Where, when, and how much do I have to tip in Thailand. Besides planning an itinerary there are certain things travelers like to know, especially when visiting countries like Thailand where the culture is so different to their own, one of the most obvious topics is “dos and don’ts“, but a surprising number of tourists visiting Thailand worry about tipping.
You shouldn’t worry about tipping in Thailand, you do not have to give a tip if you don’t want to. I will add though that tipping is common, especially in the popular Thai tourist resorts, most visitors are appreciative of the high standard of service they receive in Thailand, it would not be an understatement to say that by comparison to most western countries you feel almost pampered by the quality of service in Thailand. I should also add that people in lower paid jobs sometimes rely on tips to make up their meager wages. Tipping is probably practiced more in Thailand by tourists than it is by Thais, away from the glitz and splendor of Thailand’s tourist destinations tipping is not nearly as commonly practiced.
Where and when to tip in Thailand.
If you are going to tip it’s important you should know when and where to tip, you should really only tip for a service which has been provided. See the list below for suggestions on when, where and who to tip in Thailand.
Restaurants, I just about always tip at restaurants unless the service has been especially poor, fortunately that’s a rarity in Thailand. Do I worry about leaving a tip of 10 percent, most definitely not, a tip is a tip, I never feel obliged to leave a 100 baht tip for a 1000 baht meal. Just beware that some restaurants add a service charge to the bill, this is divided between the staff at the end of the month.
Beer Bars, the beer bar experience can be somewhat hit and miss, it’s not uncommon to see the pretty female staff (bar girls) outnumbering the customers. Mostly the girls are attentive, chatty and fun and will do their best to keep you amused or become the object of your desire, other times you might find the girls utterly distracted. If you feel suitably entertained, chatted up or flattered leave a tip, quite often the girls are encouraged to work you for a tip or other custom, and your chatty entertainer might try persuading you to give her a personal tip, that entirely up to you. If you are are going to give personal tips to the bar girls they are usually happy with the price of a meal or 2, around 50 – 100 baht, but don’t feel pressured into giving a tip if you don’t want to.

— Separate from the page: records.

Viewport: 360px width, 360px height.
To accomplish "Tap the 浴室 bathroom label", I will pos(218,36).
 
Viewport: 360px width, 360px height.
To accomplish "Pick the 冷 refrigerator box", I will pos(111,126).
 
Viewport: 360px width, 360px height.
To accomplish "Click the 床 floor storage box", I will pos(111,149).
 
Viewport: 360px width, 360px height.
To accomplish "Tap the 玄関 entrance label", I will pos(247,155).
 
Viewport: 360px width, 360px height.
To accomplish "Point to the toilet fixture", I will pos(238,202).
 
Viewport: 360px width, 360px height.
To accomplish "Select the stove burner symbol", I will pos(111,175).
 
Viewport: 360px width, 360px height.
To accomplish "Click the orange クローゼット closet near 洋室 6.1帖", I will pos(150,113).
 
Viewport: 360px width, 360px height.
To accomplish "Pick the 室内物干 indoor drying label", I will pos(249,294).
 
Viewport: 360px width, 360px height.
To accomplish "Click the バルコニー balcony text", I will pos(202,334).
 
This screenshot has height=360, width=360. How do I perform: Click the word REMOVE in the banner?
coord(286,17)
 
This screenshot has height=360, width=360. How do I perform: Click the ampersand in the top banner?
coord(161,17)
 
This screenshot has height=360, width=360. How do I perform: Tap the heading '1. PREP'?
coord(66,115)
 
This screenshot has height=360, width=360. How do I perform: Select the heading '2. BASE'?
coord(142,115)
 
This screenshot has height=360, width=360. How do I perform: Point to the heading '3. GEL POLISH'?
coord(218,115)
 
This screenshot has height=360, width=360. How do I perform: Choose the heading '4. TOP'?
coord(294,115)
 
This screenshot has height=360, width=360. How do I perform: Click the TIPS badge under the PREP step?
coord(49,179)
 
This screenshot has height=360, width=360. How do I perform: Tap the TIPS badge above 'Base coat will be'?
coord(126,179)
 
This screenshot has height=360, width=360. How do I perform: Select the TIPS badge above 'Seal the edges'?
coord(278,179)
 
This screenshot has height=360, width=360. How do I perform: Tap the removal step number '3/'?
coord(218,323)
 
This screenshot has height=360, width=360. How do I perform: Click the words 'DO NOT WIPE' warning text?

Theme Pubs: many of the so called ‘theme pubs’ are also licensed restaurants, there might be a service charge. Staff are waitresses, bar tenders, cashier, cooks and cleaners, as a general rule you won’t find any bar girls here. The service charge (if there is one) or the tips will usually be shared out evenly amongst the staff.
Gogo Bars: you should expect pleasant, efficient service at Go Go bars, but you might pay premium prices for drinks, tip if you want to, as much or as little as you want to. Go Go dancers encourage you to leave tips in their most intimate places, if you want one up close and personal, just wave a nice big tip in front of her.
Taxi drivers should be courteous, punctual and polite, if they are you might want to tip them 50 baht upwards.
Motorcycle taxis are one of the most convenient and cheapest ways to get around in Thailand, a short journey on a motorcycle taxi could cost you as little as 20 baht. Motorcycle taxi drivers don’t usually expect tips, especially from Thais. When it comes to dealing with foreigners these guys are a mixed bunch, it helps to know how far you are going and to confirm the price first, otherwise a random, often excessive fare will be charged upon arrival. Give a tip only if you think the journey was good value for money.
Bellboys have ‘tip’ written allover them, some of them have perfected the art of hovering and have finely tuned their body language and mannerisms so that they are suggestive enough to innocently imply you should give them a tip. Correct me if I’m wrong, but I would say if you played a word association game with a traveler or tourist, the word ‘tip’ would be answered with ‘bellboy’. I usually tip tip bellboys 20 baht, and I imagine they probably double their salary by receiving tips.
To be honest, tipping in Thailand is no different from tipping anywhere else, most people give a tip to their hairdresser, taxi driver, hotel bellboy, or restaurant staff. You must do it sensibly though in Thailand because you will find you eat out a lot more, you take more taxi rides, and of course there are all the new Thai experiences you are going to try, like elephant trekking, massage, long-tail boat ride, you could end up spending a small fortune giving tips in Thailand. Just remember you don’t have to tip, and you don’t have to tip extravagantly.
There is a fine line between leaving a tip and giving an insult, a one baht tip is considered an insult in Thailand, it is also likely to cause loss of face.
Tipping, or excessive tipping is often hotly debated by expats in Thailand, the theory is that when giving large tips the Thais then presume that foreigners can, will, and even want to pay more for their services and adjust their prices accordingly. So that’s the lowdown on tipping in Thailand, now then, “something for the weekend sir”.